LA PLACE DU CHERCHEUR, OU D’OU PARLER ? A QUI ? COMMENT ?

La vigueur des controverses à propos de certains aspects du combat résistant comme le rôle de Jean MOULIN, le fait qu’ils trouvent parfois une traduction judiciaire ou soient, à la suite d’une publication, projetés devant l’actualité, la présence physique d’acteurs survivants, mettent les historiens dans des positions où il leur est beaucoup demandé. Ils se retrouvent dans la position du dispensateur d’une vérité dont ils sont bien placés pour connaître la relativité. Pascal ORY à propos de ce rôle affecté à l’historien dans les procès estime qu’il ‘“ fait de ce professionnel du temps assimilé indûment à un gardien de la mémoire (…), un policier, un juge ”.’ ‘ 1

Le recul de l’emprise des mythologies gaulliste et communiste, la fin des contraintes que faisait peser le climat de guerre froide sur la liberté intellectuelle avaient pu laisser penser que désormais le rapport entre l’historien et son objet retrouvait une distance favorable à un travail serein.

La dernière décennie a fort malencontreusement montré que non seulement il n’en était rien, mais qu’au contraire, plus que jamais peut-être, il était intimé aux historiens de cette période de se prononcer devant la justice comme sur le terrain médiatique, de s’ériger en juges, ou en d’autres circonstances en célébrants du culte de figures mythifiées.

Les années 1997-1998 ont été particulièrement riches en de telles occurrences. Les publications du Livre noir du communisme 2 , de l’ouvrage de Gérard CHAUVY consacré à Raymond AUBRAC 3 , le film fort dommageable consacré à son épouse Lucie par Claude BERRY 4 , le procès PAPON ont suscité controverses et polémiques, généré des entreprises qui ont fragilisé la position des historiens.

Parmi celles-ci, l’organisation par Libération le 17 mai 1997, à leur demande, d’une table ronde aux allures de confrontation réunissant Lucie et Raymond AUBRAC à des historiens de l’IHTP ou des hommes comme Jean-Pierre VERNANT cumulant passé résistant et magistère intellectuel, a donné lieu à un affrontement qui a suscité un malaise certain. Celui-ci a été ressenti par certains des protagonistes eux-mêmes comme Maurice AGULHON qui regrette 5 le “ climat pénible (…) et bien peu productif ” de l’échange. Jean- Pierre VERNANT ressentit d’emblée “ une impression désagréable ”. Il en a été de même chez beaucoup de ceux qui à titres divers portent intérêt à la période et ce qui se dit et pense à son propos. Ce qui s’est passé le 17 mai au siège de Libération mérite que l’on s’y attarde quelque peu, parce que cela noue l’essentiel des difficultés auxquelles se heurte toute investigation sur la période. Les identifier organise alors un véritable garde-fou méthodologique fort précieux.

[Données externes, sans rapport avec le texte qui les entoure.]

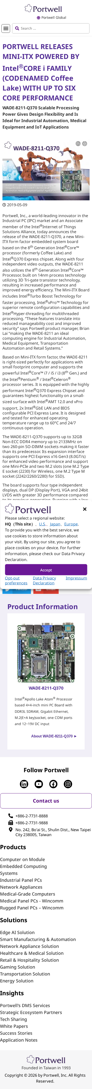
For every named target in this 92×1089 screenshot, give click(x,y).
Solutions (13, 920)
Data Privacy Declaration (44, 580)
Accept (46, 569)
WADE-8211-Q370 (46, 688)
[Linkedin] (24, 784)
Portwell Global (53, 17)
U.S (42, 524)
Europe (71, 524)
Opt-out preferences (16, 580)
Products (13, 847)
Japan (55, 524)
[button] (84, 509)
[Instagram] (68, 784)
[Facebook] (53, 784)
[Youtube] (39, 784)
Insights (12, 993)
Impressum (76, 578)
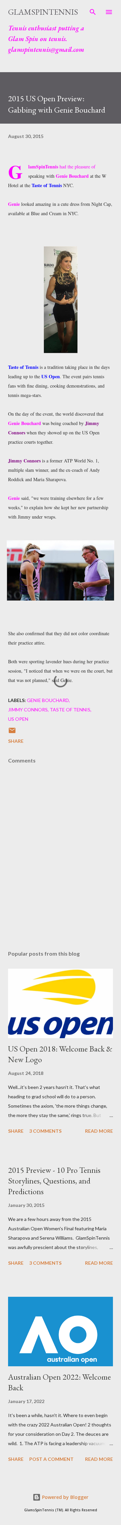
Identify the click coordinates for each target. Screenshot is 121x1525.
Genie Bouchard (48, 700)
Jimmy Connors (28, 709)
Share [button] (16, 741)
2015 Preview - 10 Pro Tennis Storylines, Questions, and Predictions (54, 1181)
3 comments (45, 1131)
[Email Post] (12, 732)
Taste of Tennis (70, 709)
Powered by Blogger (64, 1497)
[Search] (93, 12)
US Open (18, 719)
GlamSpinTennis (43, 12)
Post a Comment (51, 1459)
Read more (99, 1131)
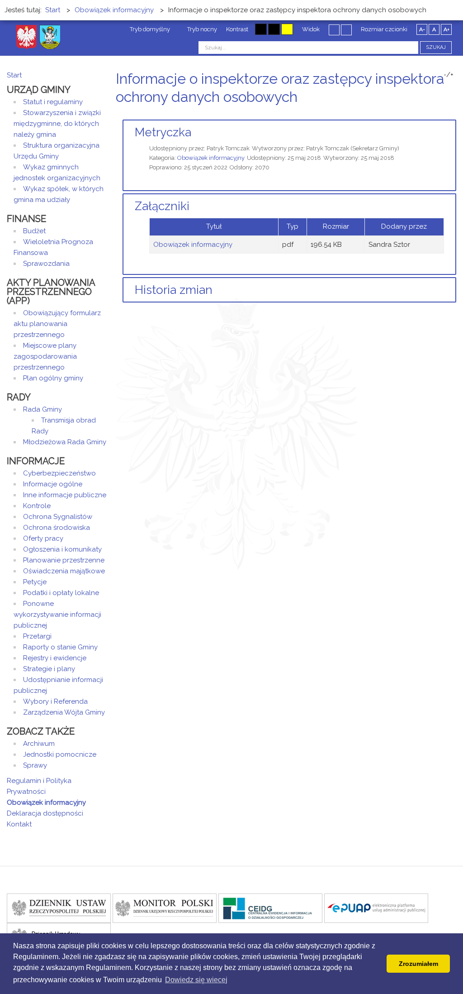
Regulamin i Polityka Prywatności (39, 786)
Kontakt (19, 824)
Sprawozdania (46, 263)
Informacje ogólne (52, 484)
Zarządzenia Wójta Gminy (64, 712)
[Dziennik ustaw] (59, 907)
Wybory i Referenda (55, 701)
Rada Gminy (42, 409)
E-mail (453, 113)
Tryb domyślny (149, 29)
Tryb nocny (201, 29)
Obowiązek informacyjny (211, 157)
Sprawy (35, 765)
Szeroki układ (346, 29)
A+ (446, 29)
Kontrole (37, 506)
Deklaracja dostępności (45, 813)
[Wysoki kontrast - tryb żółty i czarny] (287, 29)
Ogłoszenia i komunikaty (62, 549)
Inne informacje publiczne (64, 495)
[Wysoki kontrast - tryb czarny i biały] (261, 29)
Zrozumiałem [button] (418, 963)
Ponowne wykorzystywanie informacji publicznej (57, 614)
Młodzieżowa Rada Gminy (64, 442)
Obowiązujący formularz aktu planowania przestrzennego (57, 324)
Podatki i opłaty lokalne (61, 593)
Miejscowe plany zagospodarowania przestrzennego (45, 356)
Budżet (34, 231)
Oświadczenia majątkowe (64, 571)
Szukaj (436, 47)
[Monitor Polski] (165, 907)
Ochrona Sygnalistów (57, 517)
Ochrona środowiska (56, 527)
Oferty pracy (43, 538)
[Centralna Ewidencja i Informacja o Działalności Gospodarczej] (270, 907)
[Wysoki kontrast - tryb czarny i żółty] (274, 29)
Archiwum (39, 743)
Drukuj (442, 113)
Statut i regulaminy (53, 102)
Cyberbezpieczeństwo (59, 473)
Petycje (35, 582)
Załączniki (162, 206)
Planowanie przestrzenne (63, 560)
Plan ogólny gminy (53, 378)
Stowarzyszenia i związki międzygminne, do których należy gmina (57, 124)
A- (422, 29)
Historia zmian (174, 290)
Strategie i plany (49, 669)
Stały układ (334, 29)
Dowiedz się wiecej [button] (196, 980)
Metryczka (163, 132)
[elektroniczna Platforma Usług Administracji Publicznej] (376, 907)
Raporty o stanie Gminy (60, 647)
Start (14, 75)
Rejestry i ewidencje (54, 658)
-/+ (449, 75)
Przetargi (37, 636)
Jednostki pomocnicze (59, 754)
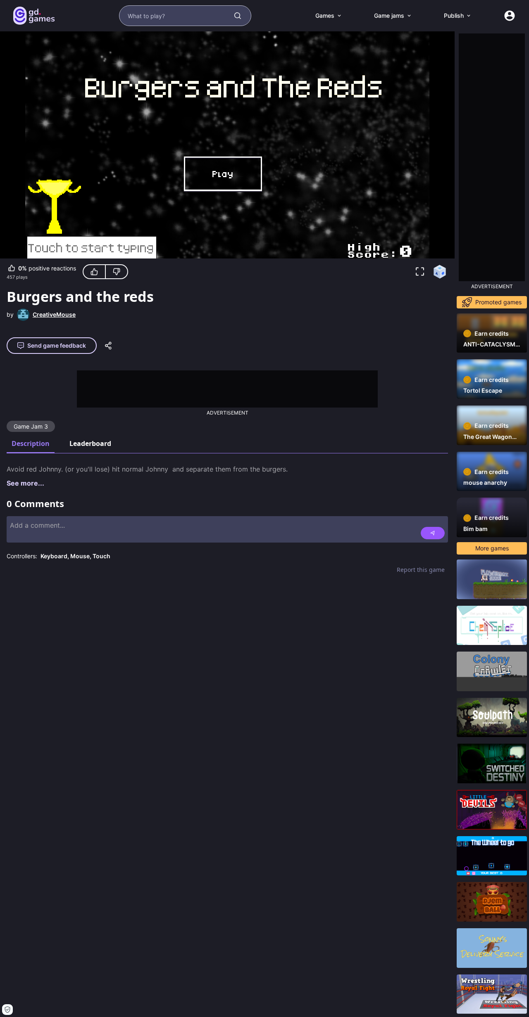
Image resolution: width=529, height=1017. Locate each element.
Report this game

Ce que la médiatisation a fini par imposer sous le détestable vocable d’“affaire AUBRAC ”, sans que soient explicitement désignées les circonstances de 1943 ou les polémiques de 1997, connecte plusieurs dimensions qui en constituent la difficulté : un couple qui a exercé un rôle notable dans la Résistance et par la suite ; les circonstances de l’arrestation de Jean MOULIN et les incertitudes qui planent sur son déroulement comme sur le rôle de certains protagonistes ; la volonté revendiquée de Lucie AUBRAC de jouer un rôle actif dans la diffusion de la mémoire résistante, en association avec les historiens, non sans revendiquer un certain recours au mythe, à la légende ; le film Lucie AUBRAC semant le trouble par son simplisme, ses ambiguïtés et ses libertés prises avec les faits ; enfin la médiatisation outrancière de tout cela dans le climat délétère créé par la publication de Gérard CHAUVY.

Malgré le malaise suscité par la façon dont s’est déroulée cette table ronde, les interventions des uns et des autres comme leurs réactions a posteriori publiées par le même quotidien du 10 au 13 juillet portent sur plusieurs réalités ou difficultés inhérentes à tout travail de recherche sur la Résistance et les résistants.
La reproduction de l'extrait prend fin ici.